London Kaggle hackathon: how to make friends and influence data

Kaggle hackathon is a meetup that gives data scientists the opportunity to make friends in the industry and solve challenging and exciting data problems.

The day is sprint of tackling cool data projects, sharing interesting ideas, as well as a chance to meet new people and build relationships across the sector. It ends with drinks, which is also a big part of the fun!

The events are organised by the London Data Science Workshop, and the projects that data scientists are invited to work on are part of Kaggle, an online community where data scientists get challenged with real-word machine learning problems.

If you want to know additional information about such events please get in touch with London Data Science Workshop.

The Kaggle Hackathon at ZPG

On 27 January 2018 about 60 data hackers, scientists and analysts met in ZPG’s trendy London office to take on several competitions available on the Kaggle platform. At the end of the day people had the chance to present their findings to the whole audience.

To give an idea of what types of machine learning problems you can collaborate on, here’s a brief summary of the three most popular ones from the January workshop.

The toxic comment classification

This challenge is about building a model that is capable of detecting different types of toxicity like threats, obscenity, insults, and identity-based hate. The dataset is wiki corpus dataset which was rated by human raters for toxicity.

The corpus contains 63 million comments from discussions relating to user pages and articles dating from 2004 - 2015. About ten people worked on this project, sharing ideas and early results.

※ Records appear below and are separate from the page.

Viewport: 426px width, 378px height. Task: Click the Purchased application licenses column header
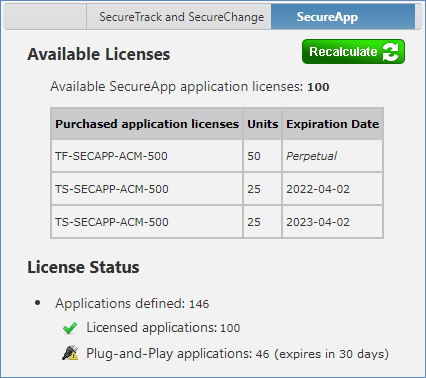click(147, 124)
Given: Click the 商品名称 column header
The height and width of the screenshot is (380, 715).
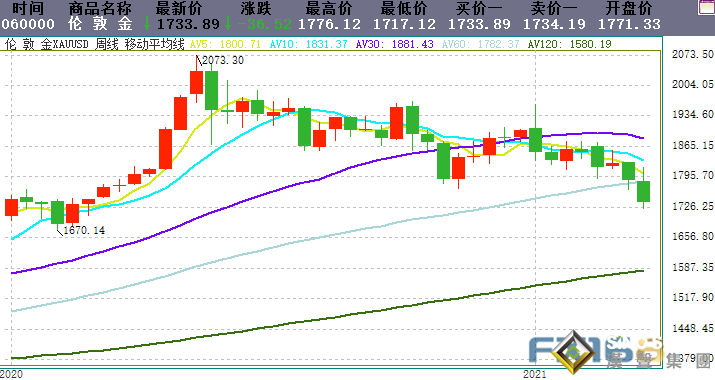Looking at the screenshot, I should tap(100, 8).
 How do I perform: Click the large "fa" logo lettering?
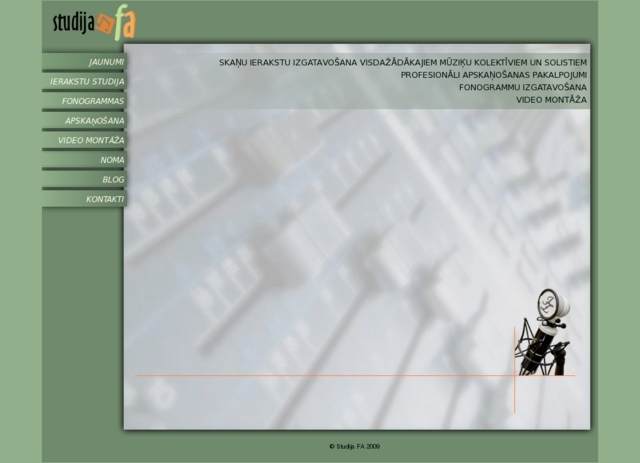click(125, 24)
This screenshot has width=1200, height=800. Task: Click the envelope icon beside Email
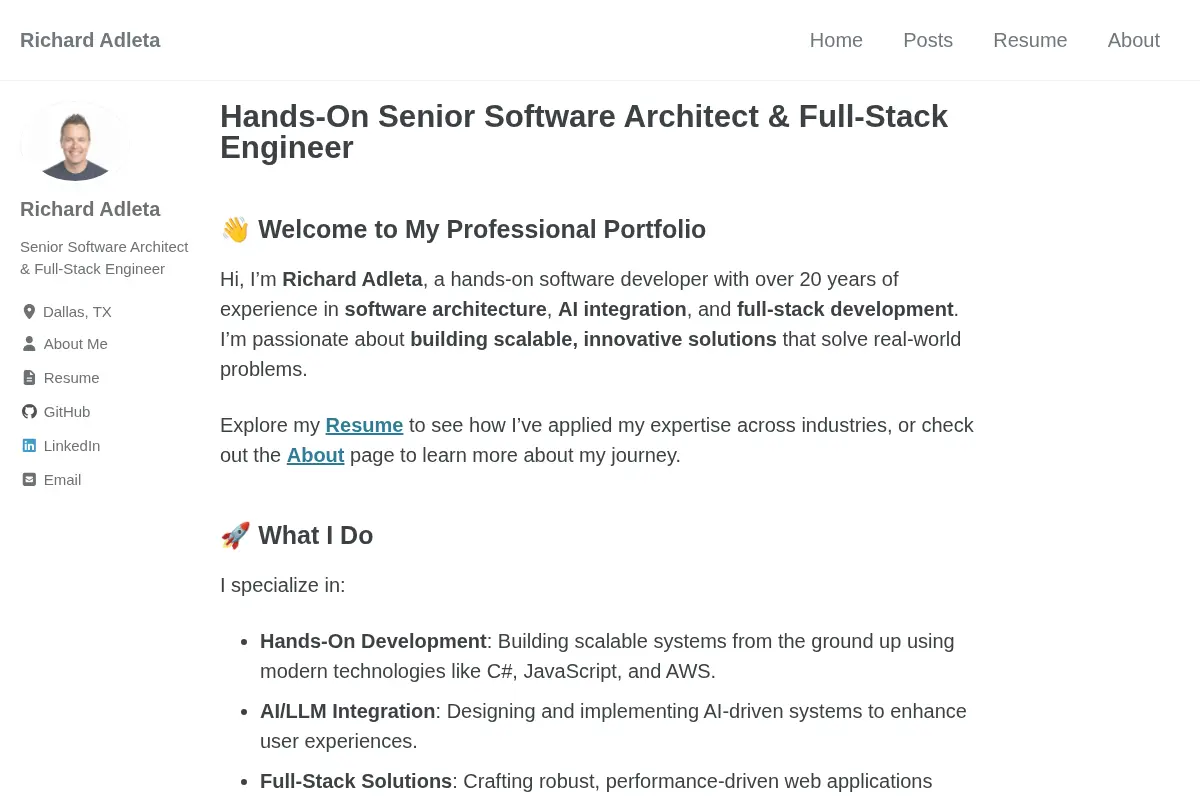(x=29, y=480)
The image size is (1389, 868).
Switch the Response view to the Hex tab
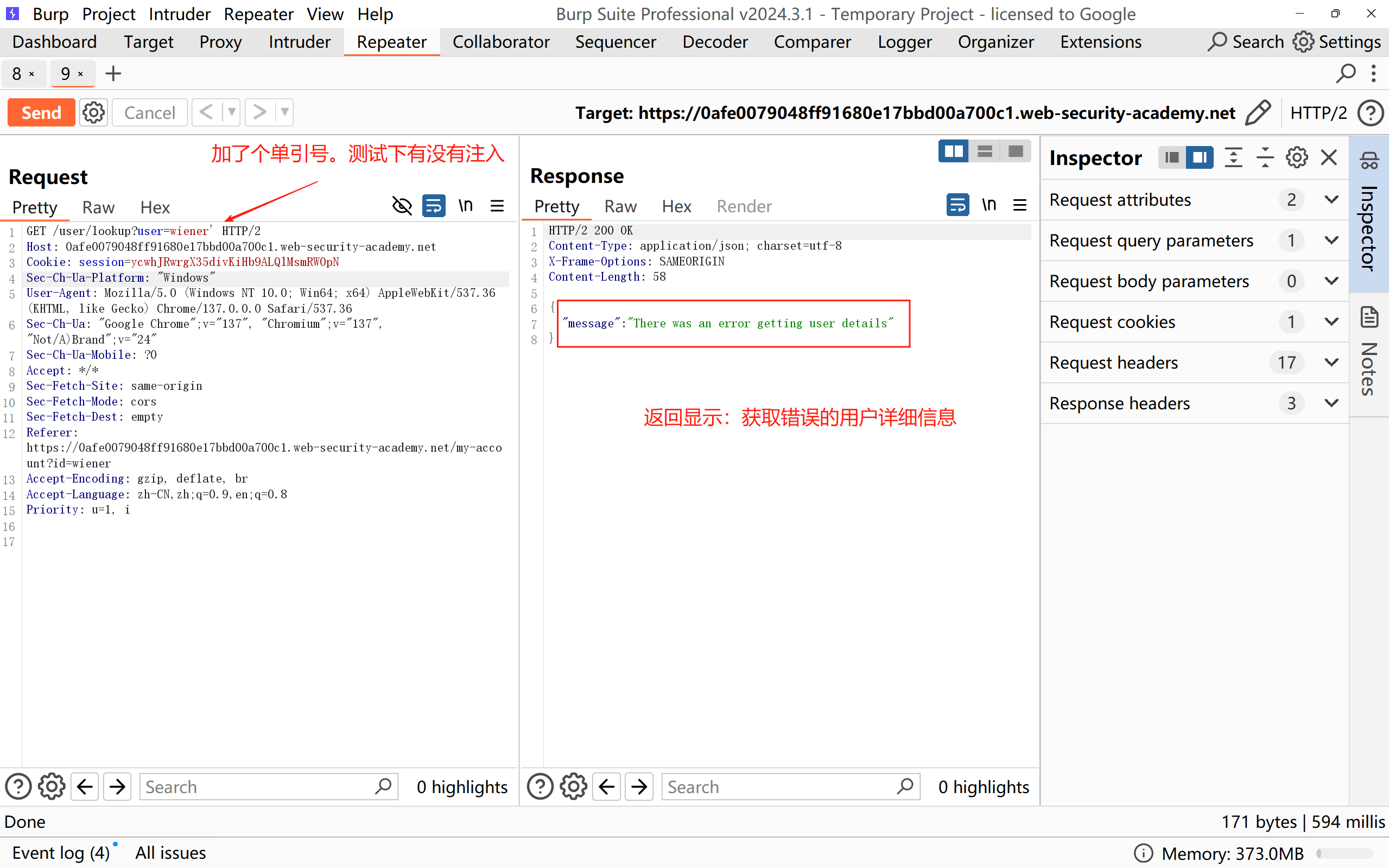[x=676, y=206]
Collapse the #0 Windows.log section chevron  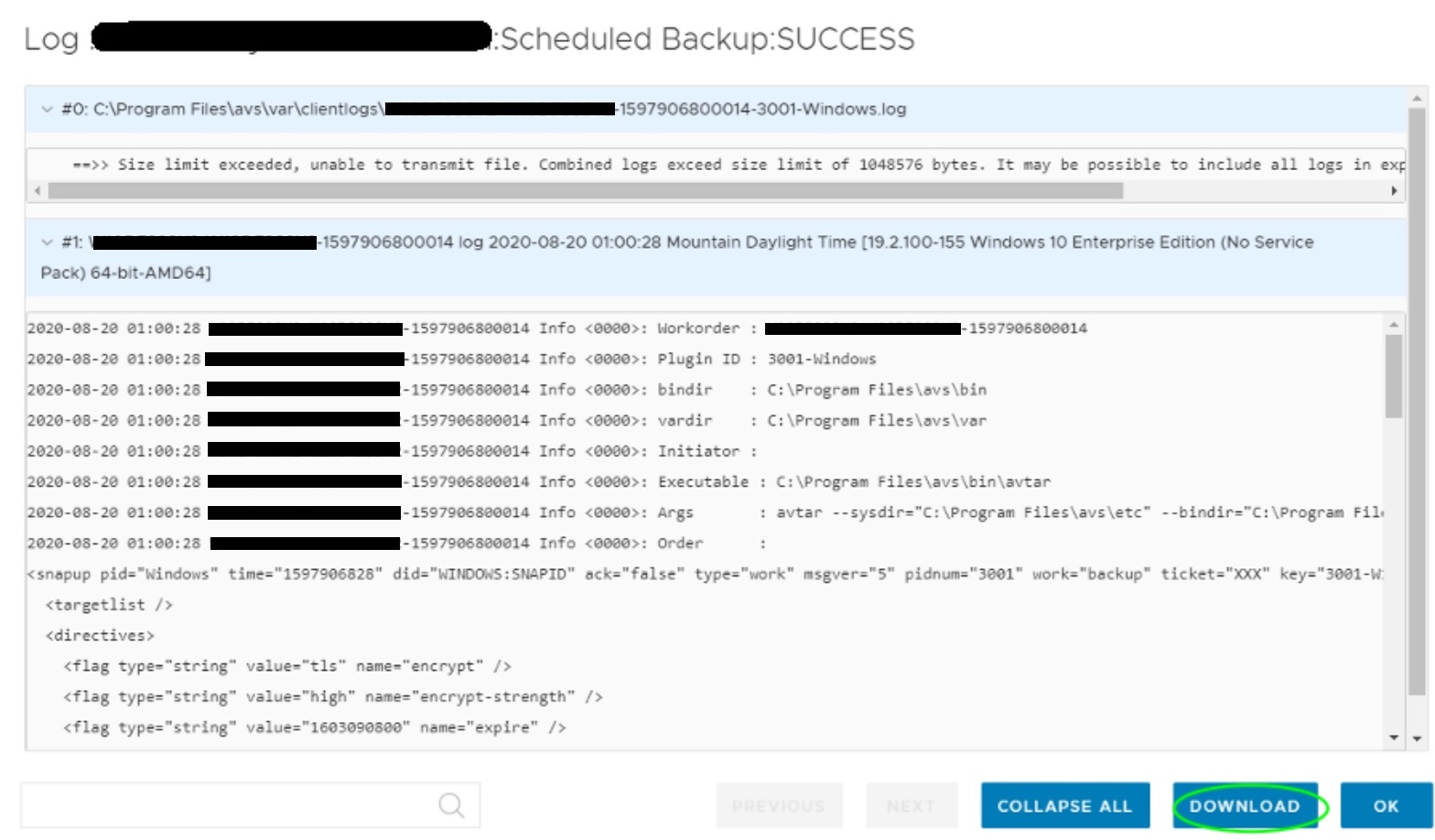pyautogui.click(x=47, y=110)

Shannon, Head of Analytics at uSwitch ZPG, says about the challenge:

“I hadn’t used Python much before to transform free text fields so I was introduced for the first time to the nltk package.

“At the end of the morning I had a few new data transformation techniques under my belt and my faith in humanity had dropped considerably; there were some truly vile comments in the dataset, which hit home the need to accurately flag such comments in an automated way.”

All the information about this challenge can be found here.

The 2018 Data Science Bowl

The idea of this challenge is that to spot nuclei allows to speed up cures for people who suffer from diseases like cancer, heart disease, chronic obstructive pulmonary disease, Alzheimer’s, and diabetes. The 2018 Data Science Bowl propose the following mission: create an algorithm to automate nucleus detection.
Participants are asked to create a computer model that can identify a range of nuclei across varied conditions. By observing patterns, asking questions, and building a model, participants will have a chance to push state-of-the-art technology further.

Mercari price suggestion challenge

The challenge is about building an algorithm that automatically suggests the right product prices.
Participants are provided with user-inputted text descriptions of the products, including details like product category name, brand name, and item condition.
More details about this challenge can be found here.

Outside of these challenges, there were many people who focussed on the introductory Titanic dataset competition, found here. In this challenge, participants were asked to apply the tools of machine learning to predict which passengers survived the tragedy of Titanic. Skills that you may find useful to have for this challenge are binary classification, logistic regression, Python and R basics.